I don't know how comprehensive you want to make this, but just in case be aware there are other CPU architectures that just aren't included in Ubuntu (at least right now) but might be present in the wild. E.g. Debian supports a somewhat different set:

https://wiki.debian.org/SupportedArchitectures

For example, long ago in the past we used to support a CPU type 'powerpc', that by your categorization would belong in this category as well. I would be surprised if this still appears anywhere relevant for Ubuntu Pro, but depending on how thorough you aim to make this collector it could check for 'ppc' as well as 'power' prefixes.

commit a240b7e:

Author:     Renan

help: deduplicate 'pro help' command entries

We use a class variable to make sure each command can register its own
help entry to the main help page. When get_parser is called more than
once, the subparsers are instance bound but the help content gets
duplicated. We now make sure to only add entries that are not present
yet.

Signed-off-by: Renan Rodrigo <[email protected]>

I notice the api command is inconsistently capitalized in the help.feature text:

+      Other commands:
+
+        api              Calls the Client API endpoints.
+        auto-attach      automatically attach on supported platforms
+        config           manage Ubuntu Pro configuration on this machine

It also has a period where other lines do not.

Also inconsistencies here:

+      Flags:
+
+        -h, --help       Displays help on pro and command line options
+        --debug          show all debug log messages to console
+        --version        show version of pro

The 'pro' in --version should be capitalized like the other uses, and maybe for --help too. There's a leading capital as well. I think the description for --help might be worded better.

Also think about the first word pluralization ("call" vs "calls", "display" vs "displays", etc.)

commit 6754a6d:

Author:     Dheyay

Override applicability status for landscape

Fixes: #3331

Wondering if this deserves a test case somewhere?

commit 0ed6473:

Author:     Grant

refactor: avoid pickling when we only need a copy of a dict

On xenial, this would try to pickly the UserConfigData object in the
deepcopy call, which fails for enums. The new approach uses the
DataObject's methods for converting to and from dicts, which is good
enough for this use case.

s/pickly/pickle/

I notice there some other instances of deepcopy() calls in the codebase, although at first glance they mostly either use const dicts (DEFAULT_STATUS, etc.) which should be fine, or are test code. But I wonder about a few others, such as:

./uaclient/contract.py:    general_overrides = copy.deepcopy(entitlement.get("overrides", []))
./uaclient/apt.py:            key: copy.deepcopy(cfg.get(key)) for key in cfg.keys()
./uaclient/api/u/pro/security/fix/_common/__init__.py:    usn_pkg_status = copy.deepcopy(pkg_status)
./lib/patch_status_json.py:    new_status = copy.deepcopy(status)
./uaclient/entitlements/base.py:        return copy.deepcopy(
                                            self.machine_token_file.entitlements().get(self.name, {})
                                        )

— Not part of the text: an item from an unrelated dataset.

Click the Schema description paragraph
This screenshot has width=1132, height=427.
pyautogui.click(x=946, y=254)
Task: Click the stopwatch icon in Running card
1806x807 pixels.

I'm assuming if those were problems they'd have cropped up by now, but wanted to raise them for consideration in case you would like to fix those this same way.

But for this commit:
LGTM, +1

commit 8ccfbe1:

Author:     Grant

refactor: reusable http unix request function

This is a nice refactoring.

I notice it includes converting utf-8 if needed; would that be worth including in one of the test cases?

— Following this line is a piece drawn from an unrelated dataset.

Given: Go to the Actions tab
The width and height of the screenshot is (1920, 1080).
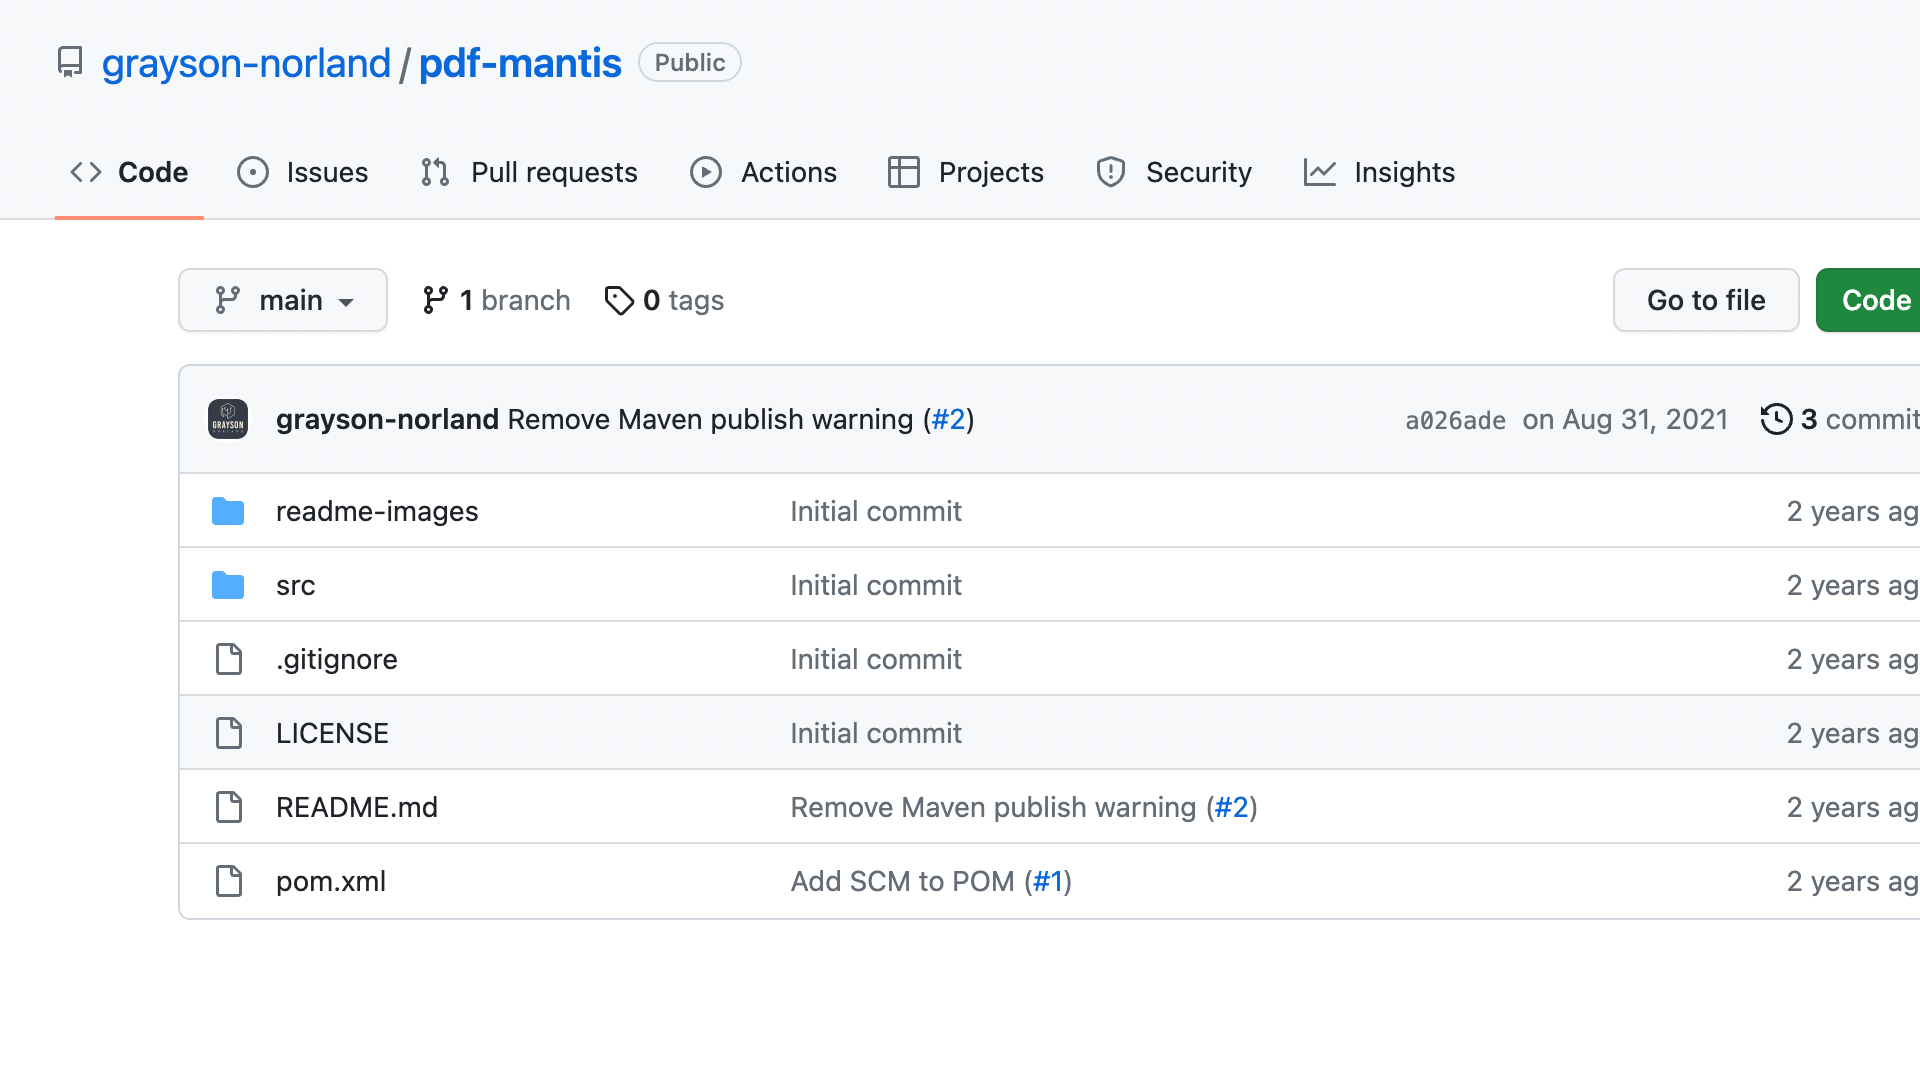Looking at the screenshot, I should [763, 172].
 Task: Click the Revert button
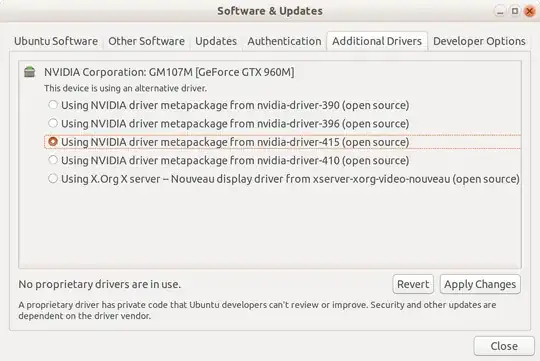tap(413, 284)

I wonder also if there's any chance of invalid JSON being returned from a response? If there's any potential of that it might be worth including such a test case, and perhaps including a check that if the output from json.loads() is neither a dict or list, then something's probably gone haywire. I mention this because this change is generalizing the functionality to work not only with the snap API but to be available for other stuff more generally, so even if you had been certain the snap API is immune to problems, perhaps other future services may have irregularities worth checking for.


README

"If you need any of those services for your machine, pro is the right
tool for you. pro is already installed on every Ubuntu system. Try it
out by running pro help!"

This phrasing feels weird to me: The first part of the 1st sentence
reads dispassionate and passive voice, the second part and 2nd sentence
reads friendly, so it seems inconsistent. Personally I prefer the more
personable feel, so would suggest rephrasing this to something like:

"If these sound well suited for your machinery, pro is the right tool
for you.

pro is already installed on every Ubuntu system. Try it
out by running pro help!"

I like 'machinery' but equally good synonyms might be 'images',
'infrastructure', 'installations', etc.

Another part that could use some wordsmithing:

"Ubuntu Pro Client is a member of the Ubuntu family. It’s an open source
project that warmly welcomes community projects, contributions,
suggestions, fixes and constructive feedback."

@lucasmoura
Copy link
Contributor Author

lucasmoura commented Oct 17, 2024

Thanks so much for the review @bryceharrington. Let me try to address all of those points. But first, I must say that I don't think we can query the commits for the ones we tagged external reviewers. However, I agree that this will be a great for the review and I will discuss with the team a way to fetch that for the next release.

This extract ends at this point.